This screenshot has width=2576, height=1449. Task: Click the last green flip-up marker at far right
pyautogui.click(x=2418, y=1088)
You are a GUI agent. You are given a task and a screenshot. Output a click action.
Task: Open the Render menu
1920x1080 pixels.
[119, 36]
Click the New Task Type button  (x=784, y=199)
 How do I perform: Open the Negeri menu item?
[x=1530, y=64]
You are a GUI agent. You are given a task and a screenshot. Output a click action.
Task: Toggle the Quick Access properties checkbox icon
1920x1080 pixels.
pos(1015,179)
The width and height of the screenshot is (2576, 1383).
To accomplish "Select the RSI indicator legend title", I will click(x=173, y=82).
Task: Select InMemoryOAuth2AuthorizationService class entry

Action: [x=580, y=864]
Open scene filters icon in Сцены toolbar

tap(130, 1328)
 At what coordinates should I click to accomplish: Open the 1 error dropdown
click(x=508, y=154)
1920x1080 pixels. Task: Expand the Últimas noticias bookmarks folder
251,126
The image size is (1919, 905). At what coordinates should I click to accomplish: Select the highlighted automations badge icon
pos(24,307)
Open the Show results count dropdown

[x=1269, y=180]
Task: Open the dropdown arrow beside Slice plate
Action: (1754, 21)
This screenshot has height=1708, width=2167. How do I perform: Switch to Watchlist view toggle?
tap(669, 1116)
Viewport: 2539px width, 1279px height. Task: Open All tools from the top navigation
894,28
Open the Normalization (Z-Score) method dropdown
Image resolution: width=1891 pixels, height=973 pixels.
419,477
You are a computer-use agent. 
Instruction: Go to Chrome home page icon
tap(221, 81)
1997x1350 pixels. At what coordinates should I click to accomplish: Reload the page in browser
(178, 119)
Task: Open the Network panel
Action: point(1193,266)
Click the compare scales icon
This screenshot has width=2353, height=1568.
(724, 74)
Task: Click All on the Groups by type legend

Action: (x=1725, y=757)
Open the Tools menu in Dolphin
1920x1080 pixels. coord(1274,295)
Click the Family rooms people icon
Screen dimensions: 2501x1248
=====
AIM OF THE TASK: Having read the entries, repeat them all exactly.

RESULT OF THIS TASK:
This screenshot has width=2576, height=1449. Task: Click the last green flip-up marker at far right
pyautogui.click(x=2418, y=1088)
You are a GUI agent. You are given a task and a screenshot. Output a click action.
Task: Open the Render menu
1920x1080 pixels.
[119, 36]
Click the New Task Type button  (x=784, y=199)
 How do I perform: Open the Negeri menu item?
[x=1530, y=64]
You are a GUI agent. You are given a task and a screenshot. Output a click action.
Task: Toggle the Quick Access properties checkbox icon
1920x1080 pixels.
pos(1015,179)
The width and height of the screenshot is (2576, 1383).
To accomplish "Select the RSI indicator legend title", I will click(x=173, y=82).
Task: Select InMemoryOAuth2AuthorizationService class entry

Action: [x=580, y=864]
Open scene filters icon in Сцены toolbar

tap(130, 1328)
 At what coordinates should I click to accomplish: Open the 1 error dropdown
click(x=508, y=154)
1920x1080 pixels. Task: Expand the Últimas noticias bookmarks folder
251,126
The image size is (1919, 905). At what coordinates should I click to accomplish: Select the highlighted automations badge icon
pos(24,307)
Open the Show results count dropdown

[x=1269, y=180]
Task: Open the dropdown arrow beside Slice plate
Action: (1754, 21)
This screenshot has height=1708, width=2167. How do I perform: Switch to Watchlist view toggle?
tap(669, 1116)
Viewport: 2539px width, 1279px height. Task: Open All tools from the top navigation
894,28
Open the Normalization (Z-Score) method dropdown
Image resolution: width=1891 pixels, height=973 pixels.
419,477
You are a computer-use agent. 
Instruction: Go to Chrome home page icon
tap(221, 81)
1997x1350 pixels. At what coordinates should I click to accomplish: Reload the page in browser
(178, 119)
Task: Open the Network panel
Action: point(1193,266)
Click the compare scales icon
This screenshot has width=2353, height=1568.
(724, 74)
Task: Click All on the Groups by type legend

Action: (x=1725, y=757)
Open the Tools menu in Dolphin
1920x1080 pixels. coord(1274,295)
Click the Family rooms people icon
Screen dimensions: 2501x1248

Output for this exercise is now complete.